• **TEXT TO READ**:
□ □ □
The Hopar Valley (Urdu: وادی ہوپر) is a scenic portion of the Nagar Valley in Gilgit-Baltistan, in Pakistan.  It is about 10 km away from Nagar Khas, the principal city of the Nagar Valley.  Hopar Valley is home of the Spantik and Hopar (Hopper) glaciers.

Geographical features

Hopar Valley is a cluster of villages around a natural bowl at a bend of Baltoro Glacier.  Opposite to Hopar the white Bualtar is joined by the Barpu Glacier.  This is a base camp for treks into the high, glacier-draped peaks called the Hispar Muztagh.  Whole population of this valley is Burushaski speakers.

The valley has a number of natural formations, including glaciers, lakes, and high mountains.

Glaciers 

There are three glaciers in the valley:
 Hoper glacier
 Barpu glacier
 Miar glacier
Daranci glacier
Geentur or Supulter glacier

Lakes 

'Rush Lake Hoper' is the most visited tourist destination in the valley. Rush Lake Hoper is situated in Nagar District Gilgit Baltistan, Pakistan. It is located at the middle of Rush Peak, at over 4,694 meters. Rush Lake is one of the highest alpine lakes in the world. It is 2nd highest elevated lake in South Asia. In the surrounding area are green pastures - which support local domesticated and wild animals. This includes local animals like goats, yaks and sheep, and wild animals like Himalayan ibex, retch, fox and snow leopard. The Pakistan National Bird, chakour, is also found.
□ □ □
• **ENTRIES SUPPLIED**:
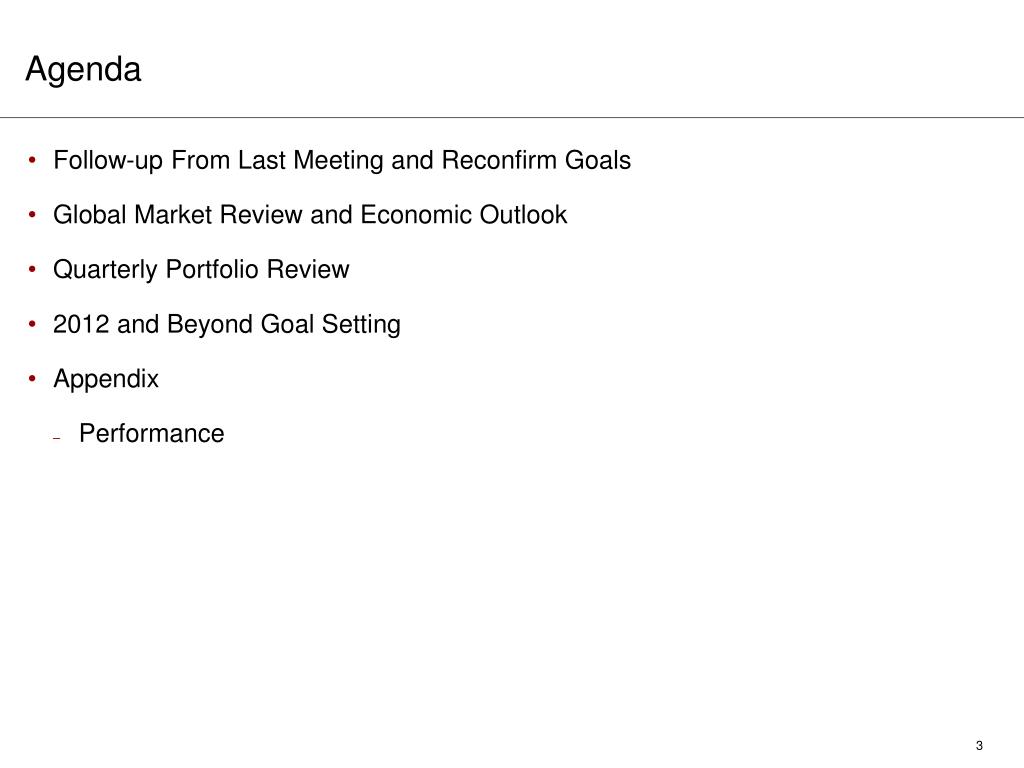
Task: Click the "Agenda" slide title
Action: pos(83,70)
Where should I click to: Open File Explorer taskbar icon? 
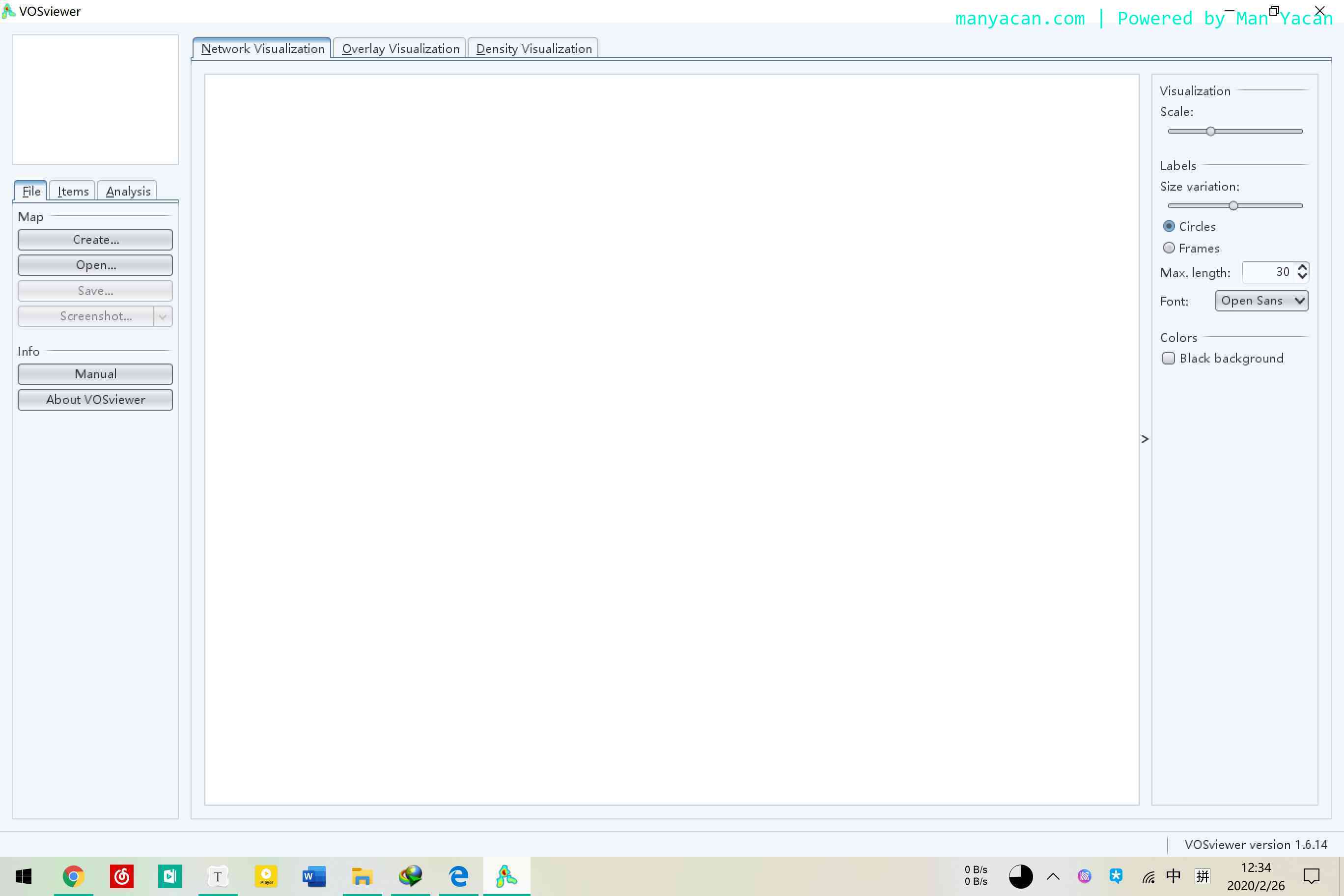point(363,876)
□ □ □
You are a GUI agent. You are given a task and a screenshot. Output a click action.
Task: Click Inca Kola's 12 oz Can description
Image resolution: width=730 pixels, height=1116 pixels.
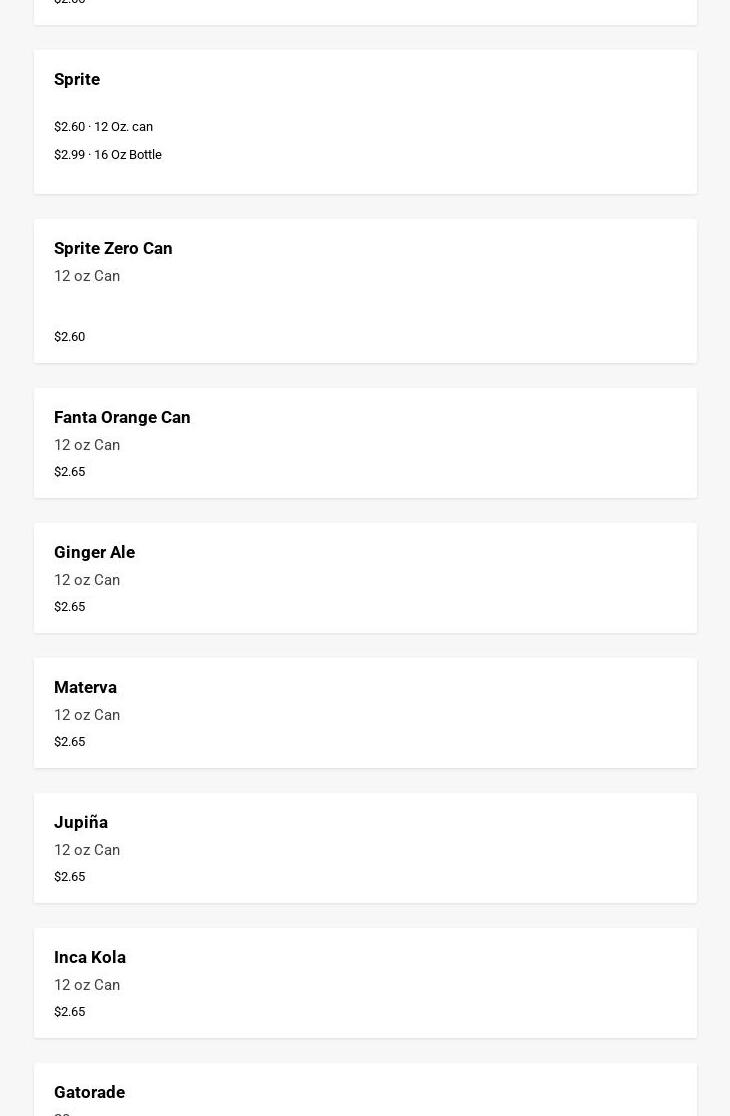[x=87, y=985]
□ □ □
• **WHAT YOU HAVE TO DO**: List every domesticated animal that the text about the Hopar Valley names.

• **TASK RESULT**: Goats, yaks and sheep.